Finding the explicit solution and the Interval of Validity

[shamieh]

Find the explicit solution to $tyy' − 1 = 0$, $y(1) = 4$ and give the interval
of validity.

$ty \frac{dy}{dt} - 1 = 0$

$y \frac{dy}{dt} - 1 = 0$ ==> $ydy - {1/t} dt = 0$

$ydy = 1/t dt$

$\frac{y^2}{2} = ln(t) + c$$y = \sqrt{2ln(t) + c}$

applying $y(1) = 4$

so the explicit solution is:
$C = 4$
But I'm not sure how to get the interval of validity?

 

[shamieh]

so for the interval of validity I got

$2ln(t) + 4 >0$

$1/e^2 < t < \infty$

so $\sqrt{C} <=> C$ right? since $C$ is just some arbitrary constant??

 

[I like Serena]

Hi Shamieh,

Let's pick $c=16$, otherwise it won't fit.
That makes the explicit solution $y=\sqrt{2\ln t + 16}$.
And let's pick $2\ln t + 16 \ge 0$ (including equality).

Btw, any $y=\pm\sqrt{2\ln(-t)+C_2}$ is also valid in combination with the solution you've found.

 

[shamieh]

Thanks Serena,

That being the case...would that imply that my Interval of Validity is: $\frac{1}{e^8} \le t < \infty$ ?
◇ ◇ ◇ ◇ ◇ ◇ ◇
▶ [Problem] Please reproduce the forum thread on the interval of validity word for word, from "[I like Serena]" to "0$ (including equality).", inclusive.

▶ [Extracted information]
◇ ◇ ◇ ◇ ◇ ◇ ◇
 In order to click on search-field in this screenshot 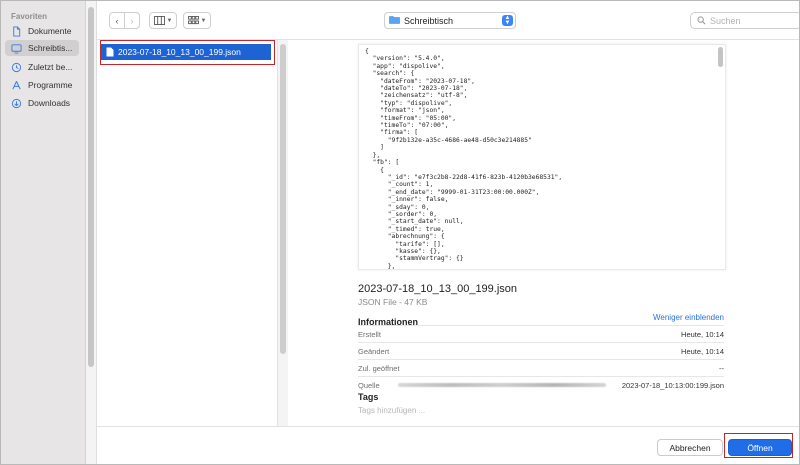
◇ ◇ ◇ ◇ ◇ ◇ ◇
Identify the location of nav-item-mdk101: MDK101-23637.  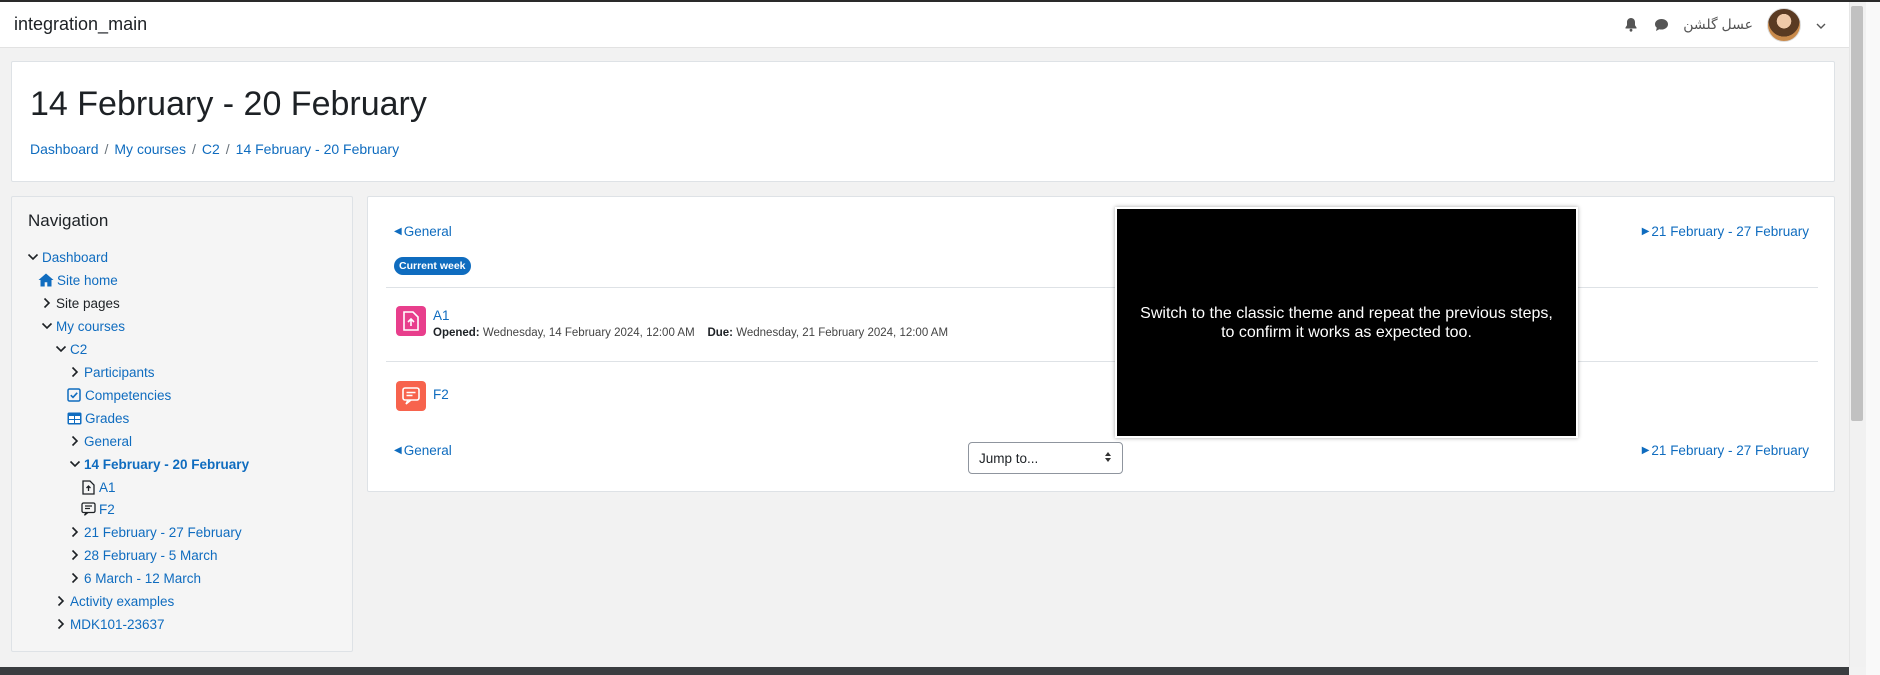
◇ ◇ ◇ ◇ ◇ ◇ ◇
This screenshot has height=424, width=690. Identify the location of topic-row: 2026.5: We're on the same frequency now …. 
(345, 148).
◇ ◇ ◇ ◇ ◇ ◇ ◇
▶ [Written reply]
[I like Serena]

Hi Shamieh,

Let's pick $c=16$, otherwise it won't fit.
That makes the explicit solution $y=\sqrt{2\ln t + 16}$.
And let's pick $2\ln t + 16 \ge 0$ (including equality).